Pueden darse situaciones en las que se piense, como última solución, la separación y el divorcio. Pero, si seguimos con la analogía de la salud, veremos que el divorcio es algo así como la aceptación de la muerte: dejamos de buscar el difícil camino de la medicina para dejar que la enfermedad destruya lo poco sano que quedaba en pie, destruya una vida que empezó desde el amor y que ahora vive en la angustia del dolor, la rabia y la desazón por la falta de amor. Nunca será una solución al dolor de muelas el tirarse por la ventana para acabar con todo. Nunca puede ser solución para la falta de amor el romper definitivamente una aventura que siempre puede volver a partir con nuevas velas hacia mares todavía desconocidos.
El amor es la aventura más grande que puede vivir el ser humano sobre la tierra. Los esposos son los primeros en saberlo. Los hijos también. No hay mejor regalo que podamos darles, decía un amigo mío, que el de ofrecerles, cada mañana cuando se levantan, la sonrisa del mismo papá y de la misma mamá que se siguen amando como dos novios de 20 años.

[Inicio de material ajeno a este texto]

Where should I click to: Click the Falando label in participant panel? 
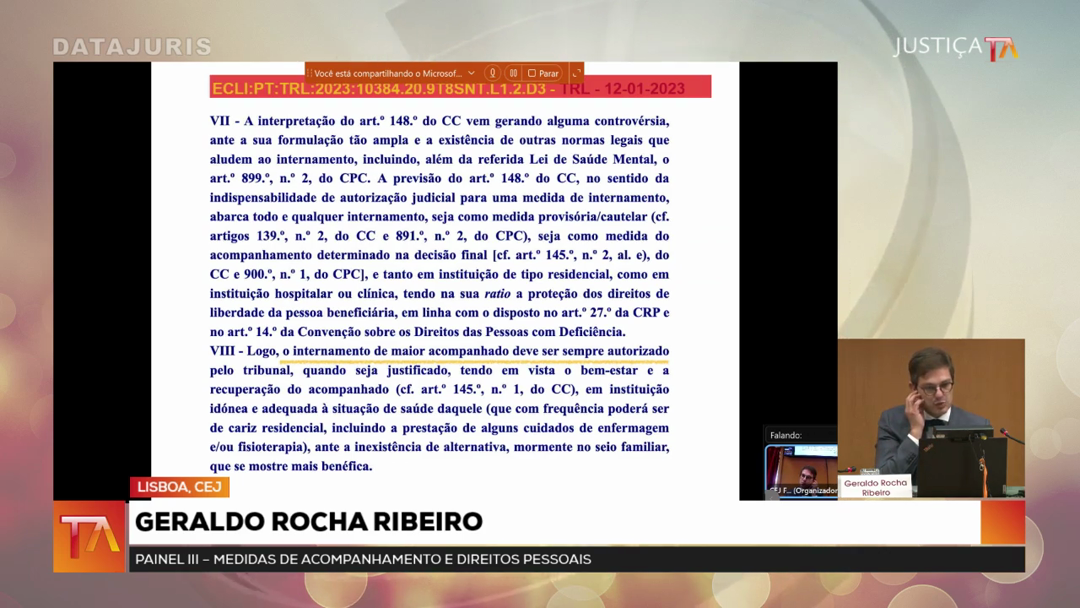pos(786,435)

Hoy que se habla tanto de la eutanasia, conviene reencontrar el auténtico sentido de la medicina: curar y ayudar. También los matrimonios deben superar la tentación de la muerte provocada, la desgracia del divorcio. La auténtica terapia matrimonial salvará así muchas promesas de amor, acrecentará el amor que permite vivir las promesas. Para nuestro bien y el de nuestros hijos.